Zwischen diesen beiden spannte die von den Regierungschefs nominierte von der Leyen Dienstagfrüh ihre Bewerbungsrede vor den EU-Abgeordneten in Straßburg auf. Sie sei "geehrt", 40 Jahre nach der Wahl von Simone Veil hier zu stehen, die eine Vision von Einheit und Gerechtigkeit verfolgt und den Weg der Gleichberechtigung für Frauen geebnet habe.

Vier Jahrzehnte später sei sie "mit Stolz erfüllt", sagen zu können, "dass zum ersten Mal eine Frau Kandidatin für das Amt der Präsidentin der Kommission ist". Veil habe Barrieren und Konventionen überwunden, Pioniere wie sie stünden auch im Zentrum ihrer Vision von Europa. Zum ersten Mal, schon nach wenigen Minuten, kam starker Applaus auf. Die Kandidatin hatte den Grundton offenbar gut getroffen.

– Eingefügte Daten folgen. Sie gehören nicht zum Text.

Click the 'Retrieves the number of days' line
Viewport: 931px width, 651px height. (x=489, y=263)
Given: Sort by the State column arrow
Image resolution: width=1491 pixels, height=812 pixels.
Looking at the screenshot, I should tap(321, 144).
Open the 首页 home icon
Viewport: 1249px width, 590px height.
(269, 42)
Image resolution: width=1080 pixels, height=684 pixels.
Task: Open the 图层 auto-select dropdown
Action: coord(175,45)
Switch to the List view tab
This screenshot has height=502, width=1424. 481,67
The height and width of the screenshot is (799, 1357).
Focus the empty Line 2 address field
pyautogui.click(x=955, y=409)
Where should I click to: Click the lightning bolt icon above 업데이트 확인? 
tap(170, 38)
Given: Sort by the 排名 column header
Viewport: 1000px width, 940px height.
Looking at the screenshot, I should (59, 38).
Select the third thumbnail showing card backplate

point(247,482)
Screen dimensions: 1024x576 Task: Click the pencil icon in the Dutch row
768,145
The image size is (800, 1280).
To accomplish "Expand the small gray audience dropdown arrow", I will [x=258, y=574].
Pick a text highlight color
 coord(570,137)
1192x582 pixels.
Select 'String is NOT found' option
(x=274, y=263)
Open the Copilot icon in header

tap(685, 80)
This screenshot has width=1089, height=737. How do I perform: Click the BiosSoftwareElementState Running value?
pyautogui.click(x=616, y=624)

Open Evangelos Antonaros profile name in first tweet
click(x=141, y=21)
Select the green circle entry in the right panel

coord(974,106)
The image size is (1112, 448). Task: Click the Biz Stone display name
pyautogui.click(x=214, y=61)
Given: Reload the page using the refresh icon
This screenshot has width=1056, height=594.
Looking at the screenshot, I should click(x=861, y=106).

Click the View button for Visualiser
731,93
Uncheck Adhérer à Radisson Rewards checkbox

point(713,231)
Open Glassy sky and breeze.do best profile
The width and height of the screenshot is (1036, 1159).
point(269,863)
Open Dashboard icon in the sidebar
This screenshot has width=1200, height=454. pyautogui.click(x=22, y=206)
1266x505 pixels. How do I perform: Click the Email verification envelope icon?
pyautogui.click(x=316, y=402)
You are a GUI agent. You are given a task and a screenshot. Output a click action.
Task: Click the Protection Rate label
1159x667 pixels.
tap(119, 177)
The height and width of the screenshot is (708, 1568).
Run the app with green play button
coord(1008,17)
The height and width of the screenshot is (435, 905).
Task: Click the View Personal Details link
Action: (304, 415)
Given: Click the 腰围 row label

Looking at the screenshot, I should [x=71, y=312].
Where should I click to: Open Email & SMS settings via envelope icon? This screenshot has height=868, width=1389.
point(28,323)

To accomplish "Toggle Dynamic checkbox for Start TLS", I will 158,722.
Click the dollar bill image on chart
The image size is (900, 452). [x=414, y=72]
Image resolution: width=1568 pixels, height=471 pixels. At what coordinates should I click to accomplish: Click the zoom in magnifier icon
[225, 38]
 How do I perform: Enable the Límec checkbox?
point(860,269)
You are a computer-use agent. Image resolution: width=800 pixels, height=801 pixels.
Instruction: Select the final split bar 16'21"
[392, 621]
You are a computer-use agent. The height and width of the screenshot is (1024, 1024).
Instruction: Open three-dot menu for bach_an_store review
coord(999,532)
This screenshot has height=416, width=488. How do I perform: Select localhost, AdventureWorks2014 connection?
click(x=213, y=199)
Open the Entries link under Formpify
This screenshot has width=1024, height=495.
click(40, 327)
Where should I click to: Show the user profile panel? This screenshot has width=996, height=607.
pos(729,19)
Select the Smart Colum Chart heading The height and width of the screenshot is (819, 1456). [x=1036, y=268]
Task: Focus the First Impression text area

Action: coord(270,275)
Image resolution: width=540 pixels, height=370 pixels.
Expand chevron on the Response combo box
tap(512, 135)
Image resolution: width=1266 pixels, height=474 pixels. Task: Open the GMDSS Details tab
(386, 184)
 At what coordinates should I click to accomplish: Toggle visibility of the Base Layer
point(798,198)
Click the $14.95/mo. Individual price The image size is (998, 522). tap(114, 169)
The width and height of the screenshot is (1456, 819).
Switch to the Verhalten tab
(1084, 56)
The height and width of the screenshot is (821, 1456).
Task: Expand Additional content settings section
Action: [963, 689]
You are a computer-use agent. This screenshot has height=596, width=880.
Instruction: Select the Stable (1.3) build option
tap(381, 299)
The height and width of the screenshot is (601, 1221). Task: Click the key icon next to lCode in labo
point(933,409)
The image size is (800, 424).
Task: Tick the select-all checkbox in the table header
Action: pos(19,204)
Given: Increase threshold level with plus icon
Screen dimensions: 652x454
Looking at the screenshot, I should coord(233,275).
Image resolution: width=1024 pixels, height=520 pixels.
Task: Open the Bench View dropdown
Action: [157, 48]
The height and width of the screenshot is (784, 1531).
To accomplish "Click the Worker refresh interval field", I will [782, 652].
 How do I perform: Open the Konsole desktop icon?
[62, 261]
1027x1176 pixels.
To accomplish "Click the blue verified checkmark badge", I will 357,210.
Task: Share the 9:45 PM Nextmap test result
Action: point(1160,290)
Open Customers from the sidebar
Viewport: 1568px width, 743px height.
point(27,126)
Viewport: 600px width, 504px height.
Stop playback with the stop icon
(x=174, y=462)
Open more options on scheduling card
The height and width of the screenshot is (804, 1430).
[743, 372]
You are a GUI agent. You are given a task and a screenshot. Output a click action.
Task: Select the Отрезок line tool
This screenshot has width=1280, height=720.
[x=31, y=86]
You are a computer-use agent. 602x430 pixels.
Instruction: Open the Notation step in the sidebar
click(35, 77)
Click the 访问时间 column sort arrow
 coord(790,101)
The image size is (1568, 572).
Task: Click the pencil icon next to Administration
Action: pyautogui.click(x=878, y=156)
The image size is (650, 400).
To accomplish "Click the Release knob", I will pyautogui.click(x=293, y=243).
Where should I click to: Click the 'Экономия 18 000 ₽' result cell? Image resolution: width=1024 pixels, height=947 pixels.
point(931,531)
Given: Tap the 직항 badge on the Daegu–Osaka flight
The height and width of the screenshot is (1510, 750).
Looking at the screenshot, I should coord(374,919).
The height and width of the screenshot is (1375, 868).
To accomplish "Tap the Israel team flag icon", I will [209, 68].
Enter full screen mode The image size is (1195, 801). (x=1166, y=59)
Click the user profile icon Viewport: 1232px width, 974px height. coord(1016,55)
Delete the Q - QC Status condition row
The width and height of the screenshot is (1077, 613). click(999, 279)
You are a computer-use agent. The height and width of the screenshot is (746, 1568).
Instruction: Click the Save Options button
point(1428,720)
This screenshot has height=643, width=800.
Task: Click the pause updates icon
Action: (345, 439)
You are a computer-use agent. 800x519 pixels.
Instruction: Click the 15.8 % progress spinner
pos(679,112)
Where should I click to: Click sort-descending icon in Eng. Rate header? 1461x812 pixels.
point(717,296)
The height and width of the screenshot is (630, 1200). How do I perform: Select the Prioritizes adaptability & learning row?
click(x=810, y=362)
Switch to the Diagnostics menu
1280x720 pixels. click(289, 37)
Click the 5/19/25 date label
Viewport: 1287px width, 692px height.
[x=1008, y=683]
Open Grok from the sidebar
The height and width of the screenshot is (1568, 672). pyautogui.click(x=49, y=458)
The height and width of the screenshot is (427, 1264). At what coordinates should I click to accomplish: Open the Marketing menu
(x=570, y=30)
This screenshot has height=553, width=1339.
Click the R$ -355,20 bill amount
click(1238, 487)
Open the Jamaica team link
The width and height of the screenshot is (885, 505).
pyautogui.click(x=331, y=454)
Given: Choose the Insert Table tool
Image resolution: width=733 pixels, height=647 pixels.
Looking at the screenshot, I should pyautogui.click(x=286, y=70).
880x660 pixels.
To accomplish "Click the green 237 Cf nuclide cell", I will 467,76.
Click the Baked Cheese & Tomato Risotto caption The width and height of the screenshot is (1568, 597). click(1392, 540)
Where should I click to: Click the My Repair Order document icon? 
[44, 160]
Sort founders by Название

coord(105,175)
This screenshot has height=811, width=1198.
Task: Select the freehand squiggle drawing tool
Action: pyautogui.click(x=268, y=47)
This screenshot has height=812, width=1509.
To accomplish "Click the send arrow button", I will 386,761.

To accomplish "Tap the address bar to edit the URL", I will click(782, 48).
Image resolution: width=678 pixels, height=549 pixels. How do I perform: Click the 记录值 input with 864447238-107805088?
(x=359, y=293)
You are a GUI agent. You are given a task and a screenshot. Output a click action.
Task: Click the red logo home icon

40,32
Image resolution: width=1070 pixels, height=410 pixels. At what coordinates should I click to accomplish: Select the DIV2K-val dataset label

Die Wahl des Chefs der Kommission ist die wichtigste Entscheidung des Parlaments zu Beginn der Legislaturperiode. Davon hängt das Arbeitsprogramm aller bis 2024 ab, die gesamten politischen Vorhaben der Gesetzgebung, die "politischen Prioritäten" (s. Wissen). Im Vorfeld war klar, dass die Abstimmung knapp werden könnte, zum Schluss betrug der Überhang nur neun Stimmen. Fast hundert Redner hatten sich für die Debatte nach der Rede angemeldet.

Viel Grundsätzliches

Von der Leyen spricht laut, bestimmt, ihre Ausführungen gehen sehr ins Grundsätzliche. Kurz streift sie die Idee, dass "die Generation meiner Kinder sich ein Leben ohne dieses Heimatgefühl Europa nicht vorstellen" könne. Aber: Heute sei auch den Letzten klar, wie sehr wir für dieses von Klimawandel, Globalisierung und Digitalisierung bedrohte Modell des sozialen Wohlstands, der gesunden Umwelt kämpfen müssen. Wie schon in einem Brief an kritische Sozialdemokraten skizzierte sie ihre Vorhaben: ein Klimaschutzgesetz, einen "grünen Deal für Europa", schon in hundert Tagen. Europa müsse der erste klimaneutrale Kontinent werden.

"Lassen niemanden zurück"

Die Arbeitswelt sei in einem fundamentalen Umbruch, es müsse der Grundsatz gelten: "Wir lassen niemanden zurück." Von der Leyen will auf EU-Ebene den Mindestlohn absichern und eine breit angelegte Förderung für die Jugend: "Wir brauchen fairen Wandel."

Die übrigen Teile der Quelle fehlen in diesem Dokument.